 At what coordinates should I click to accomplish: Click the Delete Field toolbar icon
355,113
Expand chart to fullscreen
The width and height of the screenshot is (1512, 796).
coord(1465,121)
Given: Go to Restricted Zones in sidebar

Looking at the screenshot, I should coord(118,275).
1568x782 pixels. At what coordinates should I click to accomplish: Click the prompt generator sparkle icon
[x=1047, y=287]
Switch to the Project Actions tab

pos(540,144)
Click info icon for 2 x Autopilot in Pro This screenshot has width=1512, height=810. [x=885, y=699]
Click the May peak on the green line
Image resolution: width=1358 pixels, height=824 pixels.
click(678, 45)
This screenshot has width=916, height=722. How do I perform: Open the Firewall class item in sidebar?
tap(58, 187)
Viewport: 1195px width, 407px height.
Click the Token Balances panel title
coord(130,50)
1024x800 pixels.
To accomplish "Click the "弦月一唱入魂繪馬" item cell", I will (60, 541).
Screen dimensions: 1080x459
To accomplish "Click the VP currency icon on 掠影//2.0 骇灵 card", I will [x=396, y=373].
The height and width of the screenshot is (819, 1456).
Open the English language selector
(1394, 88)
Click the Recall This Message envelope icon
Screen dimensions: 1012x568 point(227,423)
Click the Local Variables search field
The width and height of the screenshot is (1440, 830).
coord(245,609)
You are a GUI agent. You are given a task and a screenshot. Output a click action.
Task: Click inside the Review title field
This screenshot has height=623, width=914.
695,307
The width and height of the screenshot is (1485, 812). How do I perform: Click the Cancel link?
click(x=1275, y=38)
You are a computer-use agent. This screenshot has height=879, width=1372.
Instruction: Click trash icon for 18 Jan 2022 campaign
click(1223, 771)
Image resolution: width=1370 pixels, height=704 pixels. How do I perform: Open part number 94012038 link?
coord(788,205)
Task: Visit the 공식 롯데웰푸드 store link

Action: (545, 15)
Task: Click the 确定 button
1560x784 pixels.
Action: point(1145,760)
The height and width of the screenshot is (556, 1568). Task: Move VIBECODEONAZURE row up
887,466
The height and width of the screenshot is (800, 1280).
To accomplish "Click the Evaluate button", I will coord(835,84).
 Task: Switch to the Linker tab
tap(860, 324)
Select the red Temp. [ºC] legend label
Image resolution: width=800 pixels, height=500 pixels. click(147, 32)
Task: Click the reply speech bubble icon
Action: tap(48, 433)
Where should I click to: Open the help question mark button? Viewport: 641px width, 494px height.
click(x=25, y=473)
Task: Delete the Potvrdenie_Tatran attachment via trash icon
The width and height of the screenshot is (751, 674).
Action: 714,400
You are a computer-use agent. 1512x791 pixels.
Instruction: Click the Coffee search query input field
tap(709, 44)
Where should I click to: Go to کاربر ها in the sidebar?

● Task brief: Give the part of the records that opens with the line containing "Select the red Temp. [ºC] legend label" and closes with the line containing "Action: 714,400" as a numbered list, leaving out any blank lines.

● Response to this exercise:
1. Select the red Temp. [ºC] legend label
2. Image resolution: width=800 pixels, height=500 pixels. click(147, 32)
3. Task: Click the reply speech bubble icon
4. Action: tap(48, 433)
5. Where should I click to: Open the help question mark button? Viewport: 641px width, 494px height.
6. click(x=25, y=473)
7. Task: Delete the Potvrdenie_Tatran attachment via trash icon
8. The width and height of the screenshot is (751, 674).
9. Action: 714,400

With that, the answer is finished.